_To do_:
In the entries below, find each line with the string "word" and copy it.

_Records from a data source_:
---+---

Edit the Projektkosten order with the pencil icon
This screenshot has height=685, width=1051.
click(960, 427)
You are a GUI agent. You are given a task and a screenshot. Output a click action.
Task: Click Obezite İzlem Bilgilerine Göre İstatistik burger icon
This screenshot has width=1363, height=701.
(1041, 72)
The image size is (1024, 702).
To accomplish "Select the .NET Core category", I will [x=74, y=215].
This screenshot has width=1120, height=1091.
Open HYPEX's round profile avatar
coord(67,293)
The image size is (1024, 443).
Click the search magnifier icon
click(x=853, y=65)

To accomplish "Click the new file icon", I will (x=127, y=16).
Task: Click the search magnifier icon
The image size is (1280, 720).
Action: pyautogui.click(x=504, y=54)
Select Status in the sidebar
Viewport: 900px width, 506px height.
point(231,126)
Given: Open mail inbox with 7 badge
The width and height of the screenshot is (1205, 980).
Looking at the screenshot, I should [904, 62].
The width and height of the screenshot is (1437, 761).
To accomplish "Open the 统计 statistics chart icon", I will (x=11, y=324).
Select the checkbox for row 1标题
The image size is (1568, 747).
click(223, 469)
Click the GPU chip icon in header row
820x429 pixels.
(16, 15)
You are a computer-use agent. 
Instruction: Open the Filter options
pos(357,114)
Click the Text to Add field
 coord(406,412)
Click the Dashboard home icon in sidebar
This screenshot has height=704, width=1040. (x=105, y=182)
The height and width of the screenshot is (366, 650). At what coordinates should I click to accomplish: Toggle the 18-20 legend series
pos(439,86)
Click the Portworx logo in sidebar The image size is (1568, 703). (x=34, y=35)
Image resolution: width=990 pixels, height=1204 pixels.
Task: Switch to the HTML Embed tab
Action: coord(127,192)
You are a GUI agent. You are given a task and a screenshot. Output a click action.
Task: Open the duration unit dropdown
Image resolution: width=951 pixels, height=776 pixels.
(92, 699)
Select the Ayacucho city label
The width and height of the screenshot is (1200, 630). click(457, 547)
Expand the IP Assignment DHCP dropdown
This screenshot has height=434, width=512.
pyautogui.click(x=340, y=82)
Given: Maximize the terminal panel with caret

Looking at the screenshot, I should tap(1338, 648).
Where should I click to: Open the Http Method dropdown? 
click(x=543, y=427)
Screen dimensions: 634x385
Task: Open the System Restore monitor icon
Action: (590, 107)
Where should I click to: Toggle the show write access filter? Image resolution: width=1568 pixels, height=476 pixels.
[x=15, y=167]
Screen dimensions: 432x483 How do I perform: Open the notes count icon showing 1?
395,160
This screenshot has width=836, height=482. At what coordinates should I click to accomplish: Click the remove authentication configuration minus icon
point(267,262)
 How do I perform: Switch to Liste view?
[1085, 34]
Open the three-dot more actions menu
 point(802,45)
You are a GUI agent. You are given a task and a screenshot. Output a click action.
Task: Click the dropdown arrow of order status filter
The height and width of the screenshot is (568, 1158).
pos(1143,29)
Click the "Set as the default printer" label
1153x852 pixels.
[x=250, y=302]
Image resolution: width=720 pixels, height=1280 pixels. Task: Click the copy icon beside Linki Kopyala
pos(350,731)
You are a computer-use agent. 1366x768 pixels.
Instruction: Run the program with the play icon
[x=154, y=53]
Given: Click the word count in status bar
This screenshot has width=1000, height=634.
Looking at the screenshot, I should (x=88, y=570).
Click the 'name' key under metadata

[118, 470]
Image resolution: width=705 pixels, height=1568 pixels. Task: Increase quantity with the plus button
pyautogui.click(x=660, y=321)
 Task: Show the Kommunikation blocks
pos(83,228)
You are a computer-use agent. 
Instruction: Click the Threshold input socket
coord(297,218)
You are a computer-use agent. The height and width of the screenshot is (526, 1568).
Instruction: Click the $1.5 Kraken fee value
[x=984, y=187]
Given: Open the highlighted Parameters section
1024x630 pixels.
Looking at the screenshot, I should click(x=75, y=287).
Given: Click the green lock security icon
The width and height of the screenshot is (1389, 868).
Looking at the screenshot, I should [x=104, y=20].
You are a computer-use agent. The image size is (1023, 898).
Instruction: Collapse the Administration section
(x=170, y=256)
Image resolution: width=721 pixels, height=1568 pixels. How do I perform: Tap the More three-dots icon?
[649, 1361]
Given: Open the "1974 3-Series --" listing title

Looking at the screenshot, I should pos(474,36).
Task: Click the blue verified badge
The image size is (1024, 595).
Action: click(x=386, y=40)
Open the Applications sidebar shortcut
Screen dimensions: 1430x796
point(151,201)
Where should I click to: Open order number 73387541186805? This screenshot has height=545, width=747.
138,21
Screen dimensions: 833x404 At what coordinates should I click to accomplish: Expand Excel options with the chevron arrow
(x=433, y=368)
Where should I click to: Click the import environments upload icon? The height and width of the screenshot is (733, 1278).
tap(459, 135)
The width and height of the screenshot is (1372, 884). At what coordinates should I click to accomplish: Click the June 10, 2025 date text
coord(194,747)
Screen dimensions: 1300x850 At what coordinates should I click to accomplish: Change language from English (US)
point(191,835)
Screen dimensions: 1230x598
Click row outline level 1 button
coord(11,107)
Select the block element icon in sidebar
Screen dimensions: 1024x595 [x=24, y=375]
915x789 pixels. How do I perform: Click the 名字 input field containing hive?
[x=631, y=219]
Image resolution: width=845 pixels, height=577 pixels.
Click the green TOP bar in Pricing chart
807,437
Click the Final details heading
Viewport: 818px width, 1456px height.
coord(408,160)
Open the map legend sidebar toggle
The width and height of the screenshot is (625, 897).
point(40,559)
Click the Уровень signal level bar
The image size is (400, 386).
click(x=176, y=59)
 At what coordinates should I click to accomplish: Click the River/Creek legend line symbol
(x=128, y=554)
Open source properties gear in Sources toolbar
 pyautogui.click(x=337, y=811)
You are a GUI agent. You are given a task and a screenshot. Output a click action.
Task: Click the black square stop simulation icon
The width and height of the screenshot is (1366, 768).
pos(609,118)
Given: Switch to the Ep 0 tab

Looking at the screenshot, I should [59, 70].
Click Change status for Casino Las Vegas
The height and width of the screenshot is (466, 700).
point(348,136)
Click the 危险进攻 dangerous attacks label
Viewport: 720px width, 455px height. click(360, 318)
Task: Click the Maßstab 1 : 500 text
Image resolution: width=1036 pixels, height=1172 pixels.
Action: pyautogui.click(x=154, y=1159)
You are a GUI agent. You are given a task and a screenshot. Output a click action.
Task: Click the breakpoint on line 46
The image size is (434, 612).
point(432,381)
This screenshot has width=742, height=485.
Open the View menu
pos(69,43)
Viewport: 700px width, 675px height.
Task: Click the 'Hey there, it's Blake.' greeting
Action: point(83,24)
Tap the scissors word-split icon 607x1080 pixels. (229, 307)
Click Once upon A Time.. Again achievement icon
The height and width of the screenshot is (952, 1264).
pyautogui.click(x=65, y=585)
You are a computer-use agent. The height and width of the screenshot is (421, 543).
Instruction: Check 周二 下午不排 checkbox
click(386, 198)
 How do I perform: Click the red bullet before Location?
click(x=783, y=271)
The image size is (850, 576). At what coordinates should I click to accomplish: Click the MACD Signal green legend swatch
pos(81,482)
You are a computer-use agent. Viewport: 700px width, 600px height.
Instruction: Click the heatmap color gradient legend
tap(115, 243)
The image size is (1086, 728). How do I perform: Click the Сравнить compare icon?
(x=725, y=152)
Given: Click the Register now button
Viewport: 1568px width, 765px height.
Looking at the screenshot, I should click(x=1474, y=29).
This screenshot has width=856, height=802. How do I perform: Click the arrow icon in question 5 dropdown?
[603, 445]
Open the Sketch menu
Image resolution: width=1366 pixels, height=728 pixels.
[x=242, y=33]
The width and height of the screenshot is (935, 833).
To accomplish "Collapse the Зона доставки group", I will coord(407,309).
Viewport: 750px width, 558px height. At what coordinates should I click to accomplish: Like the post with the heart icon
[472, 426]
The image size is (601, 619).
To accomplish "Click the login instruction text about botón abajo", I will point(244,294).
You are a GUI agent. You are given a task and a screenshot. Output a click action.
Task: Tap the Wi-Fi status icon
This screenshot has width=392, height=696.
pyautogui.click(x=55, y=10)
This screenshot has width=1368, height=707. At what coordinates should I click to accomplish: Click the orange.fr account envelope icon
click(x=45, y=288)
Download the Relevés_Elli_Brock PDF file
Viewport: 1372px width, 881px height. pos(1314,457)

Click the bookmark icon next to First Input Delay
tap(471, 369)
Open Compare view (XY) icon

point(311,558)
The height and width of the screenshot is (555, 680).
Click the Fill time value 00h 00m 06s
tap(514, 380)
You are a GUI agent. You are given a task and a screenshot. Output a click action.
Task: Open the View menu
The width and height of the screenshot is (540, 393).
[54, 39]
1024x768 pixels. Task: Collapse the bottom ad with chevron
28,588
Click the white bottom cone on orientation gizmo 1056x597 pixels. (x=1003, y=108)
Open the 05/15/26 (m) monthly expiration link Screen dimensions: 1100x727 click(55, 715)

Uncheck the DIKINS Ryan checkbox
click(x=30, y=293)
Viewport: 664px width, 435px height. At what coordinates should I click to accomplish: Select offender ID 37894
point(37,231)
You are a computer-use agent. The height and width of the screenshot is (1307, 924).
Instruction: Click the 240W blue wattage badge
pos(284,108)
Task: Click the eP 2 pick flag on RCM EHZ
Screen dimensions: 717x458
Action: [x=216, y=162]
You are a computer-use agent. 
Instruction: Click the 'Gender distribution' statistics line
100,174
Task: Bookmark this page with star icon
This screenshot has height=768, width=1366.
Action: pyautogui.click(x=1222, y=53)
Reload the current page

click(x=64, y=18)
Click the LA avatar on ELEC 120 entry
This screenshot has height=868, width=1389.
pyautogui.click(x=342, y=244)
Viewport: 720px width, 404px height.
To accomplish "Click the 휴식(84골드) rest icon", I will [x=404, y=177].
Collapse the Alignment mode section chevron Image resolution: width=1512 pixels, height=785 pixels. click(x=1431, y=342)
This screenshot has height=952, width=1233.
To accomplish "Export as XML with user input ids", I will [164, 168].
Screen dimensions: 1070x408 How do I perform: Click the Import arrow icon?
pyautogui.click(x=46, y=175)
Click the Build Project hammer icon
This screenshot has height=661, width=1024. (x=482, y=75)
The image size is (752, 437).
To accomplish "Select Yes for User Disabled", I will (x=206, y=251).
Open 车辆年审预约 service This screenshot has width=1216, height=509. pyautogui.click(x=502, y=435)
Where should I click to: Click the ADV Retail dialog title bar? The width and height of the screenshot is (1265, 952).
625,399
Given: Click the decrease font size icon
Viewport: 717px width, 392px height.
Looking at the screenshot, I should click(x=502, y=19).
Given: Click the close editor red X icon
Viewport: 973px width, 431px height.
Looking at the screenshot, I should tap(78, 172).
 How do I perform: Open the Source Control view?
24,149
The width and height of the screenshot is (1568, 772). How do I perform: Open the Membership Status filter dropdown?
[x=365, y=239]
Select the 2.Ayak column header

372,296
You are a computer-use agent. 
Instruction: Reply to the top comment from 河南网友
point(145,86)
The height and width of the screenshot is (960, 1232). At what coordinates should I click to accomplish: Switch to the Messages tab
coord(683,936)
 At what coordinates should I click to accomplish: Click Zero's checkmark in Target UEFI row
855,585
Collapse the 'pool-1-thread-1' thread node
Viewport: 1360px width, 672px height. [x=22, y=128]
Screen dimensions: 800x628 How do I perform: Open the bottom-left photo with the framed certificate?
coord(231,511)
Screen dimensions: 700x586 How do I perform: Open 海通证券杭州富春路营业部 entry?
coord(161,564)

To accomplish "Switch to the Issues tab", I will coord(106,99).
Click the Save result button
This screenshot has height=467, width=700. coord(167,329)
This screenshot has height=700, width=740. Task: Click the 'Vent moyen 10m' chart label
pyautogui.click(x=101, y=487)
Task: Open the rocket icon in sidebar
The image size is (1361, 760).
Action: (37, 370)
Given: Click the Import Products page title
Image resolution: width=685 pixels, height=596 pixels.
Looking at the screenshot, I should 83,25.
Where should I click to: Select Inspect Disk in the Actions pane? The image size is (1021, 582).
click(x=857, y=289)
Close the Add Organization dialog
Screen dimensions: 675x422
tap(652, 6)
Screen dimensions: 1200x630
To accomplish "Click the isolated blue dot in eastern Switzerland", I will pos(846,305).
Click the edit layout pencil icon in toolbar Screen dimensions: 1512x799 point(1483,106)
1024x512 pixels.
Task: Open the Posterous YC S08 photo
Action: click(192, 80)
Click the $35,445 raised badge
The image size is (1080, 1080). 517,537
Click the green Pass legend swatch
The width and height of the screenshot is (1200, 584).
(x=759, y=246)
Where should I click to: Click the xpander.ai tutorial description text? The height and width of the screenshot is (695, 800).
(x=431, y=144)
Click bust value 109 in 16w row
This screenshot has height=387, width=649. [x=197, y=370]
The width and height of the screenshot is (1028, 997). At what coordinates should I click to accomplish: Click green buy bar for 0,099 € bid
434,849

---+---

_Written response_:
Given: Click the word count in status bar
Tap the scissors word-split icon 607x1080 pixels. (229, 307)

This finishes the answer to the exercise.